The Cleveland Browns will prove whether or not you can pay your QB big money and win
By Chad Porto
The Cleveland Browns are going to prove a long-standing question right or wrong this year.
Can you win in the NFL if you overpay a quarterback? That’s something that’s always been asked ever since quarterbacks started getting $30+ million per year, or more. If you’re sinking a quarter of the salary cap into one player, do you have enough finances to build a Super Bowl contender?
That’s something that’s always been asked and people used Tom Brady, a man very known for taking less than he was worth, in order to have better talent around him. As opposed to someone like Aaron Rodgers, who took the money and never won another Super Bowl trophy after he started asking for major raises. His 2011 salary cap hit was about $7 million, two million less than it was in 2009.
There’s a reason that by 2014 the Packers, who were now paying Rodgers nearly $17 million per year, started having trouble keeping guys on the team, and by 2017 the team was basically relying on less impressive free agents and guys on rookie contracts.
For comparison, Brady’s cap number only hit $20 million three times in his career. The last two were with New England, where a lot of players ended up leaving due to a lack of money, and once in Tampa Bay, where everyone was already on cheap contracts.
Brady has seven rings, and Rodgers has one.
Now Patrick Mahomes is here to challenge the notion that quarterbacks making too much money can’t win Super Bowls after their first contract or so. His salary cap hit was $35 million this past year, and they won the Super Bowl. That’s partly because he still has a Hall of Famer in Travis Kelce, who is arguably the best tight end in football, but it’s worth noting that Mahomes’ contract forced the Chiefs to move on from Tyreek Hill due to Mahomes’ contract.
So Mahomes may not be able to be properly evaluated until Kelce leaves, then we’re going to see if you can build a Super Bowl-winning team with someone making that much money. The Cleveland Browns, however, are on deck this year.
The Cleveland Browns will answer whether you can win with one player making a lot of money
While the inspiration to this was the Ryan Leaf soundbite about the Browns building a “very talented roster” despite Watson’s contract, what Leaf isn’t saying in this is that the Browns quarterback, this year, isn’t making a lot of money; comparatively.
Watson, in 2023, is only making $19 million, a number that a team can win with if their quarterback was making that much. Next year, however, it’ll jump to $63 million. The Browns will not be able to afford the team they have today next year. Amari Cooper, Nick Chubb, Joel Bitonio, Wyatt Teller, and lord knows who else, will likely be cut or traded.
That’s what the Browns have been doing over the last few years, trying to find cheap, effective players, who can play for peanuts when Watson’s contract gets so enormous that it starts to smother the team’s ability to make moves.
Keep in mind, Mahomes only cost $35 million last season against the cap. Watson will account for nearly double that amount.

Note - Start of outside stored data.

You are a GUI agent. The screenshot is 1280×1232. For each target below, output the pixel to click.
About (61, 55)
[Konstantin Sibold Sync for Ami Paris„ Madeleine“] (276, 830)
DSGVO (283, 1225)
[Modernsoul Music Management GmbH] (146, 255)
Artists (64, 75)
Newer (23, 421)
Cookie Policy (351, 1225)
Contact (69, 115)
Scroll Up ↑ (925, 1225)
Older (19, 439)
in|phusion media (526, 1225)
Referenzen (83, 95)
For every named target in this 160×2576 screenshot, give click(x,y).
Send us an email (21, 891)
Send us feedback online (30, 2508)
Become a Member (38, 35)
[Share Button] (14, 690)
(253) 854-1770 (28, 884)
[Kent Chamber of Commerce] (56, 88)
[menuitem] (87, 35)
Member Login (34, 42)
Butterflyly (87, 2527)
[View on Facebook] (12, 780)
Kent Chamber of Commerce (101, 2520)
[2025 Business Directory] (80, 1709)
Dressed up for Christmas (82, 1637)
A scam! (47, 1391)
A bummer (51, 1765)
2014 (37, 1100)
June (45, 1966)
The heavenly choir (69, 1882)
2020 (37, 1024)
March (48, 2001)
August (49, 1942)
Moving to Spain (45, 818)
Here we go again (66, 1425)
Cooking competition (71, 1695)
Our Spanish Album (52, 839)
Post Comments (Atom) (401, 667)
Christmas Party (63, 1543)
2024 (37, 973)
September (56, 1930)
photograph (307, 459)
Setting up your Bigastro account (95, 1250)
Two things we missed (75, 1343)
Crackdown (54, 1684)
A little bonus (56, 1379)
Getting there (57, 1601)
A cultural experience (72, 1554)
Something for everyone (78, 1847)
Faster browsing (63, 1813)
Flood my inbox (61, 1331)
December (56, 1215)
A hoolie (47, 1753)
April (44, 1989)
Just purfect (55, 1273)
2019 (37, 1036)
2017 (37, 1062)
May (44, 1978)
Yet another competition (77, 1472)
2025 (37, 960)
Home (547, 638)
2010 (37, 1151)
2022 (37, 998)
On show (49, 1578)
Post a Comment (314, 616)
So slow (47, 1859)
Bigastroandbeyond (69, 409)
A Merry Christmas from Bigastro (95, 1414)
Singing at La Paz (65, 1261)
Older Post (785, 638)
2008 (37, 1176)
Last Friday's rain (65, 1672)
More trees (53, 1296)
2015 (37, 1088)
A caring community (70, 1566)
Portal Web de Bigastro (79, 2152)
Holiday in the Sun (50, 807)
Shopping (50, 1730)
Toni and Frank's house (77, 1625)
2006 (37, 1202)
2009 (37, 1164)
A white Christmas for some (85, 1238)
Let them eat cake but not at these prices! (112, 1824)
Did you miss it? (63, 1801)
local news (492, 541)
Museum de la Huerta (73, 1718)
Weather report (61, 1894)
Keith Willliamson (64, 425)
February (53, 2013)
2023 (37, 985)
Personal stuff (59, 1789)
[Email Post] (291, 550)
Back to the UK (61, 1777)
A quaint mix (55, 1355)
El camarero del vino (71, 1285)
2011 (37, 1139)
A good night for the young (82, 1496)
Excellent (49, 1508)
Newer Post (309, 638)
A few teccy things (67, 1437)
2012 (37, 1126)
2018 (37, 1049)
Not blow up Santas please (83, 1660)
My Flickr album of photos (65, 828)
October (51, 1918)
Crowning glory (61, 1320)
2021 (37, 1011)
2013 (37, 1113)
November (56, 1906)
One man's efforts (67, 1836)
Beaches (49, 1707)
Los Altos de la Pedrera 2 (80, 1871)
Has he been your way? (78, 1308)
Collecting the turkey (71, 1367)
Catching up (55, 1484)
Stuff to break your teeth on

If The Browns are able to win in 2024 while paying Watson $63 million, then maybe people like Ryan Leaf have a point, but if he struggles or the team struggles, then let it be the death nail in the argument that quarterbacks need to be paid as much as these men have been paid.
They don’t. Historically, it’s the quarterbacks, like Tom Brady, who give money back who are the most successful on the field and that doesn’t seem likely to change.